During the war in 1999, Kurhasku did not personally report on his brother’s killing by Serbian forces.
“I assigned a colleague of mine, a friend; I did not report it myself—not because I couldn’t cope, but because it felt unbelievable, I couldn’t even believe it myself, because we had a very close bond,” Kurhasku recalls.
He also remembers the years before NATO’s bombing campaign, saying there were many situations that still remain in his mind today.
“Until the day the war ended and even after the war, we kept reporting, because many things continued to happen and we witnessed them even after the war. I happened to be at the Loxha massacre, and to be honest, for two or three months I could not get the smell of death, of corpses, out of my mind,” he says.
Although 27 years have passed since the end of the war in Kosovo, Kurhasku says those experiences still follow him.
“You carry those experiences even when you meet the families of victims of the killed. Every time I go to massacre commemorations, I relive them again, I remember what we saw and reported during the war,” he explains.
Ridvan Slivova is a photojournalist who documented, through photography, the violence and repressive system of the Serbian regime in Kosovo. He began photography at a young age, initially focusing on artistic images.
In 1990, he produced his first professional journalistic photographs when the deputies of the time declared Kosovo a Republic.
He recalls constantly witnessing painful scenes, but the first photograph of a victim remains one of the most difficult.
“When the army arrived at that time and brought the news, I immediately went out. That was the first photograph of a corpse I took. My photo was published in several newspapers, including in Slovenia, and when it was published 80 days later, they sent me the newspaper, and only then did I understand that what I was doing was historical documentation,” Slivova explains.
After that, he reported from villages in Drenica: Prekaz, Polac, Klinë, and Qirez.
“We often had extremely dangerous situations where I myself did not know whether I would be able to go into the field the next day,” he says.
The column of Gollak remains in his memory.
“It was a column of victims from Gollak in Prishtina. I have visited 90 percent of the places I photographed. Memories come back immediately, but now it feels different—I only feel the sense of freedom.
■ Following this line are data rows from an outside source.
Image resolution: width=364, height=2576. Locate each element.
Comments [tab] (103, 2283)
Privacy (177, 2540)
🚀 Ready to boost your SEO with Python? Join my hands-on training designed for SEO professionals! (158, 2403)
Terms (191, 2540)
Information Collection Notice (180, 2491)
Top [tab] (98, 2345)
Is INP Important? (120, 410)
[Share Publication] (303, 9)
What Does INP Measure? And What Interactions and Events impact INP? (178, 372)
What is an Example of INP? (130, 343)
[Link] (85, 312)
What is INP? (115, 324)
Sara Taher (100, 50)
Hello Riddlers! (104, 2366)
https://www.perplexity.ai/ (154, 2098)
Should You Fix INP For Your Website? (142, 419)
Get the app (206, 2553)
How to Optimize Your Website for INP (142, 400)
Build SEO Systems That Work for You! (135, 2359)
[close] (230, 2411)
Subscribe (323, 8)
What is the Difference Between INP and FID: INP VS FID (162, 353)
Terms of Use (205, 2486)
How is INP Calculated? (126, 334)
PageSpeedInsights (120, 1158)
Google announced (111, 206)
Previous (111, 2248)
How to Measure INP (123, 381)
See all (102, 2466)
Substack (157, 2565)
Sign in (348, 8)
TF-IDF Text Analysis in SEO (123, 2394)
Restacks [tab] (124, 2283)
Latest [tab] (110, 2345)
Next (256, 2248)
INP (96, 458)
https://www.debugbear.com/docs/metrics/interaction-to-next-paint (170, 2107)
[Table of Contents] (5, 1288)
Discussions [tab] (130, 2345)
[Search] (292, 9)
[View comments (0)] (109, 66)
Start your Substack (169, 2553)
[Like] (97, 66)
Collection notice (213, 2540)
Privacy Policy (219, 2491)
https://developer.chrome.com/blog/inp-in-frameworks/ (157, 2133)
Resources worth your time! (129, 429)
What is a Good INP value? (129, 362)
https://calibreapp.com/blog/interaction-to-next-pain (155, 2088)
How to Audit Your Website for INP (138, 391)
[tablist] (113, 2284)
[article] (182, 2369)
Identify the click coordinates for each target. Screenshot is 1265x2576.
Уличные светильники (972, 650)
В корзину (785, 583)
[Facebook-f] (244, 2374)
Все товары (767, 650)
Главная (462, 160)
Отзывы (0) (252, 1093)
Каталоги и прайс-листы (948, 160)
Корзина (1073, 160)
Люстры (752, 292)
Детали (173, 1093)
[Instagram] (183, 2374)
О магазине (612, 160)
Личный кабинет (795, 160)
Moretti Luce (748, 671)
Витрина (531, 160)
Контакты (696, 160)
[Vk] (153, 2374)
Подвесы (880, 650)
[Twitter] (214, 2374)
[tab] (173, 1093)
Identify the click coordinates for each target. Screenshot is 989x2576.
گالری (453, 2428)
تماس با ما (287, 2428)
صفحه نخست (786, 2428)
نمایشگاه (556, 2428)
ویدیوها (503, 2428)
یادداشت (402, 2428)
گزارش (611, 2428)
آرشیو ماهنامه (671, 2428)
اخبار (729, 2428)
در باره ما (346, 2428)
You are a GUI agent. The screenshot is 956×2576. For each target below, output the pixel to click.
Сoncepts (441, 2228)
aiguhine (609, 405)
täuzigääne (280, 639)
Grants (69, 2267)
When I see the camera I now carry openly, I remember that during the war we had to hide it so as not to be discovered by Serbian police,” Slivova adds.
He says that immediately after the war he sought psychological help from a friend.
“I had collected around 200 photographs of massacres and persecutions. Through long conversations, I tried to process the trauma together with him (a psychologist friend),” he says.
Gresa Miftari is a clinical psychologist. She links the experiences of journalists who report from conflict and war zones to post-traumatic stress disorder (PTSD), anxiety, depression, and secondary trauma.
Miftari also explains why, after the war, there was little focus on mental health treatment, including for journalists.
“After the war, as a society, we focused more on economic and institutional reconstruction, while mental health was not a topic widely discussed publicly. We also did not have well-established services for treatment or awareness. The first trauma therapy professionals appeared only in the late 2000s, years after people, including journalists, had already been living with silent pain,” she explains.
According to her, support for mental health treatment, both in the past and today, has largely come from non-governmental organizations and individual initiatives.
“This is also related to the limited resources we had as a transitioning state, as well as the lack of knowledge and appropriate approaches,” Miftari emphasizes.